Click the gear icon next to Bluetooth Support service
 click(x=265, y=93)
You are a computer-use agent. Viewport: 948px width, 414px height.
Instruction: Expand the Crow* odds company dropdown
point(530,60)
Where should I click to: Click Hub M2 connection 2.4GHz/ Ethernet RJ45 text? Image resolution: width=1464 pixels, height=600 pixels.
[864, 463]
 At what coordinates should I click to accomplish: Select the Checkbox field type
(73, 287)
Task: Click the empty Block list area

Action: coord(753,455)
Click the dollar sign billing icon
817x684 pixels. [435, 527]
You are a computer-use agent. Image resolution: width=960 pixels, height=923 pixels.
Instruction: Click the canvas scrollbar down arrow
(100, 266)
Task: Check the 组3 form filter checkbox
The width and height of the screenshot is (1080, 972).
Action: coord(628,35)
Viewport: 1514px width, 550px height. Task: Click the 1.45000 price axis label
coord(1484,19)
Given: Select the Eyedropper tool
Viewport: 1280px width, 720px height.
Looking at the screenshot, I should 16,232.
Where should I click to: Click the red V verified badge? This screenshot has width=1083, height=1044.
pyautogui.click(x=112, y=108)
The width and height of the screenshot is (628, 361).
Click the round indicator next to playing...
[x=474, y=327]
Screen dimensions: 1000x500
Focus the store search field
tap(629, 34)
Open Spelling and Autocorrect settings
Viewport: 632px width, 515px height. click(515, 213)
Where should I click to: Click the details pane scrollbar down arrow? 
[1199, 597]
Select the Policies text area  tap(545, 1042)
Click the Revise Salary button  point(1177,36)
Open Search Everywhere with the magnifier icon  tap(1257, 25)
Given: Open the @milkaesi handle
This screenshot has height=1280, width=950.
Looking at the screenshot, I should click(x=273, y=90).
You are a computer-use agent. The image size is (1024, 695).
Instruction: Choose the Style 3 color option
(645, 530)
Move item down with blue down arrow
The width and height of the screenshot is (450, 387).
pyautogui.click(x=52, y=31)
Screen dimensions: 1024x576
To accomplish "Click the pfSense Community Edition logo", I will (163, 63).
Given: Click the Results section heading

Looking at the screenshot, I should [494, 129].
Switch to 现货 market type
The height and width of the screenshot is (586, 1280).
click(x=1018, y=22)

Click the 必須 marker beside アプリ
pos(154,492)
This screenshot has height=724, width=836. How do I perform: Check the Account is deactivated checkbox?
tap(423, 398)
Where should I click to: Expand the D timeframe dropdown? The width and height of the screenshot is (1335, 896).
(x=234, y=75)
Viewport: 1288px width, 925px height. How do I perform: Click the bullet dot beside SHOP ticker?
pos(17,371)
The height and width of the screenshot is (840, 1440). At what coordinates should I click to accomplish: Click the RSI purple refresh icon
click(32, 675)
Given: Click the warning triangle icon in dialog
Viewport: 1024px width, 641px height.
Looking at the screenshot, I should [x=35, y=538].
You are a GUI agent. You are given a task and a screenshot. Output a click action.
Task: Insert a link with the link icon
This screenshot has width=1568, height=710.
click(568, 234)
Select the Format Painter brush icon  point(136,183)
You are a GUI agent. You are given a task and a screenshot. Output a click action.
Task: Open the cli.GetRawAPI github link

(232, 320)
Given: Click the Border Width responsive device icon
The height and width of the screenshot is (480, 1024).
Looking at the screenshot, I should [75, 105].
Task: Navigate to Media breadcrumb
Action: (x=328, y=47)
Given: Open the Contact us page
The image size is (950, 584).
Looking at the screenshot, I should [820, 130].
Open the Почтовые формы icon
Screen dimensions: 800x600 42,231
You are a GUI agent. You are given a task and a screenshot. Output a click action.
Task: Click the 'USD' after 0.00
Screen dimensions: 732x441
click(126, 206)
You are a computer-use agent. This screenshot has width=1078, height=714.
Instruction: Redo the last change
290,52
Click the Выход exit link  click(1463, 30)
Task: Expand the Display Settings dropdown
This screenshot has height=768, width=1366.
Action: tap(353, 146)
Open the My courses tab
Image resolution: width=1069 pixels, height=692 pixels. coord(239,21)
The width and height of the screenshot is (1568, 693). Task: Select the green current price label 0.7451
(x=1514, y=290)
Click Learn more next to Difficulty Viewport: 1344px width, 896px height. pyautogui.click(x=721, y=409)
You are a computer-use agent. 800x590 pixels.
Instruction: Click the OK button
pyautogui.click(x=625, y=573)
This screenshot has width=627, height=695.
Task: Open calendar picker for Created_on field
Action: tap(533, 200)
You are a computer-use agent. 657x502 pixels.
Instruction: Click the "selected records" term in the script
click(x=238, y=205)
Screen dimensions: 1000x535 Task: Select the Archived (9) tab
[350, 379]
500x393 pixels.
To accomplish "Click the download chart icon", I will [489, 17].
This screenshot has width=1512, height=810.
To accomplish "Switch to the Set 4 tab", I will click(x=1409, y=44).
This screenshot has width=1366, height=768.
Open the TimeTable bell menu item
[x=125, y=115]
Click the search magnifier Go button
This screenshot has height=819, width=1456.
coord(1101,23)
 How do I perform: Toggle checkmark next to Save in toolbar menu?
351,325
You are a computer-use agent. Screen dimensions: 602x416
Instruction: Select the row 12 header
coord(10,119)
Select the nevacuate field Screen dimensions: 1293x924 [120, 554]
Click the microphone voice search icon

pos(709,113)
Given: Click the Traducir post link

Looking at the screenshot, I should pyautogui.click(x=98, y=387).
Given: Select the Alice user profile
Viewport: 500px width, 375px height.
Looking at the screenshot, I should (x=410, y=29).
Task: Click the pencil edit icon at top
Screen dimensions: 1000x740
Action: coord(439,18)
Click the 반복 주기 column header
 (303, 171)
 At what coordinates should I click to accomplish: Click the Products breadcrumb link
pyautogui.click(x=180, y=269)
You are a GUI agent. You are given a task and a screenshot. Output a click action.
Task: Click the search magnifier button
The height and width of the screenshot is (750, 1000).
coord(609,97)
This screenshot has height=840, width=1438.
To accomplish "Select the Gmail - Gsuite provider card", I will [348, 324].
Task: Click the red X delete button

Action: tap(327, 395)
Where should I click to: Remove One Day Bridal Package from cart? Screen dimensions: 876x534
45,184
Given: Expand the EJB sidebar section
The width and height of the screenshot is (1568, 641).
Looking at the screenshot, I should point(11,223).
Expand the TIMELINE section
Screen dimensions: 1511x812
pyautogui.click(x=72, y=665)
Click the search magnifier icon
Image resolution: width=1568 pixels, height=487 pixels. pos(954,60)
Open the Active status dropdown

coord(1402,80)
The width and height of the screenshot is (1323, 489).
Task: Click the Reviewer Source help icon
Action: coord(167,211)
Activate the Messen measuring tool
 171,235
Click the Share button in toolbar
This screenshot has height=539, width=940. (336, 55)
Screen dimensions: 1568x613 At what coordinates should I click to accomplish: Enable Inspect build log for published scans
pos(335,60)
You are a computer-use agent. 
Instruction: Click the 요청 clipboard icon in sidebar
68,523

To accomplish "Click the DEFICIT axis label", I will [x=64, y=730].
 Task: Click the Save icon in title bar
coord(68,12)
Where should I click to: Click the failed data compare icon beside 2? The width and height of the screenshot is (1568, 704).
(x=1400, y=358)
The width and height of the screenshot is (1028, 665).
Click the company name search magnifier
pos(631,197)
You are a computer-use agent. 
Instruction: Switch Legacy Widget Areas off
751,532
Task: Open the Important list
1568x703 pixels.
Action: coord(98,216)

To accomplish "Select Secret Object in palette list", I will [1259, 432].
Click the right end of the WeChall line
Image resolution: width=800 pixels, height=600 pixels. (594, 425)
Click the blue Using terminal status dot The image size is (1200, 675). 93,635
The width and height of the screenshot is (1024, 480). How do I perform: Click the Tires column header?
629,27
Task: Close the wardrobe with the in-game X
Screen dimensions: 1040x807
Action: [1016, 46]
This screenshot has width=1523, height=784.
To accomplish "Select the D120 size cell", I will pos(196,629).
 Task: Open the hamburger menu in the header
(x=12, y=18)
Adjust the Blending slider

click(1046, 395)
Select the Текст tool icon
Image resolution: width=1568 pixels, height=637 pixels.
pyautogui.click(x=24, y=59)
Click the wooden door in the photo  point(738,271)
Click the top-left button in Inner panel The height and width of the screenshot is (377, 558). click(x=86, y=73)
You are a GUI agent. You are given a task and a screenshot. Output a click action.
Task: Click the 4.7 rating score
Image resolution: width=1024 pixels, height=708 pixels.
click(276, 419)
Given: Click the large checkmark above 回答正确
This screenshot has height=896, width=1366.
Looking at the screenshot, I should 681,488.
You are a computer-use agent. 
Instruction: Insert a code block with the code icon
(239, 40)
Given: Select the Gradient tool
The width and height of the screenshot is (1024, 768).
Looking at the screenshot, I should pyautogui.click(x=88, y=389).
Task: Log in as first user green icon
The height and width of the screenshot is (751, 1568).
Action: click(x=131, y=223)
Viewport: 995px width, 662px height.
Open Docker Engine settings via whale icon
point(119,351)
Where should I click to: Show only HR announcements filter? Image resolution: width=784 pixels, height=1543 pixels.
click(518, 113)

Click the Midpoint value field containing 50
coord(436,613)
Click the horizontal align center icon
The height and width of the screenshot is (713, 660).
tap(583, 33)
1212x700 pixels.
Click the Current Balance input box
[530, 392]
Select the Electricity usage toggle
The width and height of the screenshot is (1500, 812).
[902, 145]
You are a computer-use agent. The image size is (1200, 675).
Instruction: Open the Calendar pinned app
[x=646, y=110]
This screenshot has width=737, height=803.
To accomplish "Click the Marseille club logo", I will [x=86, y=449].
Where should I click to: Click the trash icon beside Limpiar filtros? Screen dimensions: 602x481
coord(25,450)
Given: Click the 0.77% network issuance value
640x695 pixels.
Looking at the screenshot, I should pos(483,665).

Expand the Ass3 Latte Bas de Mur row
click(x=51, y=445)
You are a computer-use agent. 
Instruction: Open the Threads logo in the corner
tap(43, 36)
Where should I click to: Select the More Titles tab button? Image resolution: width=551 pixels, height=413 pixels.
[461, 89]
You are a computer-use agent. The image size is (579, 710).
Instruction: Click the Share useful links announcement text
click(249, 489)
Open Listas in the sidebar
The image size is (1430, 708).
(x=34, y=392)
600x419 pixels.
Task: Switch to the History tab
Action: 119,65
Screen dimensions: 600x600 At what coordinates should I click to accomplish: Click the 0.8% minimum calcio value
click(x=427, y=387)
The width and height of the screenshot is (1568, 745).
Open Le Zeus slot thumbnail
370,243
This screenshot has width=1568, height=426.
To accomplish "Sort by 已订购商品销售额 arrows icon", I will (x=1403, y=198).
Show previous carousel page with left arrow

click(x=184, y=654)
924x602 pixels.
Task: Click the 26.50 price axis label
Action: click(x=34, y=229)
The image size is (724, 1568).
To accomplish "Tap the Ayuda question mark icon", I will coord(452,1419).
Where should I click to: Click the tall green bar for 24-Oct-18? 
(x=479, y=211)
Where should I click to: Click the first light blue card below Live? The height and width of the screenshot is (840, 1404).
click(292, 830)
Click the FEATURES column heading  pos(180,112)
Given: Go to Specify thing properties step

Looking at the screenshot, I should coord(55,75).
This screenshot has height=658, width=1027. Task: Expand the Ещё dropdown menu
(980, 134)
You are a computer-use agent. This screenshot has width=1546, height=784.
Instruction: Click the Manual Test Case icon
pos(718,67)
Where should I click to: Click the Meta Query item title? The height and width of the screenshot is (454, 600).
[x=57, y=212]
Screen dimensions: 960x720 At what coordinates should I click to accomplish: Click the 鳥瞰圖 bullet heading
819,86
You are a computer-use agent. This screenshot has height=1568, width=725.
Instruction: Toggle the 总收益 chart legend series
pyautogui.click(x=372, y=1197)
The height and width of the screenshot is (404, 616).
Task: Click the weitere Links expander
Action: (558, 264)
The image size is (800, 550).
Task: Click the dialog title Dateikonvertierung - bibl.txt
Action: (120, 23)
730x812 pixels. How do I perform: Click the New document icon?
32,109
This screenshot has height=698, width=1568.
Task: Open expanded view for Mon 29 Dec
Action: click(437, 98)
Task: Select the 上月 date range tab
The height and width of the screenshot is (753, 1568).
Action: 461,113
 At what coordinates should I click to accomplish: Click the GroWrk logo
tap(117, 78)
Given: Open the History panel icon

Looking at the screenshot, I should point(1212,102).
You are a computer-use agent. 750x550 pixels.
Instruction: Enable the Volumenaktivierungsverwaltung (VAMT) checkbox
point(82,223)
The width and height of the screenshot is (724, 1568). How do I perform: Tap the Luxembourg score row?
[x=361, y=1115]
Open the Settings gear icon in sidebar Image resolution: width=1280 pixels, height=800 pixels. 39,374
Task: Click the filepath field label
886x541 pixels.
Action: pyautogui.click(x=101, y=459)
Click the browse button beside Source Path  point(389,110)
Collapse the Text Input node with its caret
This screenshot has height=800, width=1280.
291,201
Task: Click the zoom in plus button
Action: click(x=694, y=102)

▸ **WHAT IS EXPECTED**
Reproduce exactly the stretch of the material above that starts at the line with "Click the wooden" and ends at the line with "Given: Click the large checkmark above 回答正确", both included, and nothing else.

▸ **ANSWER TO THIS TASK**
Click the wooden door in the photo  point(738,271)
Click the top-left button in Inner panel The height and width of the screenshot is (377, 558). click(x=86, y=73)
You are a GUI agent. You are given a task and a screenshot. Output a click action.
Task: Click the 4.7 rating score
Image resolution: width=1024 pixels, height=708 pixels.
click(276, 419)
Given: Click the large checkmark above 回答正确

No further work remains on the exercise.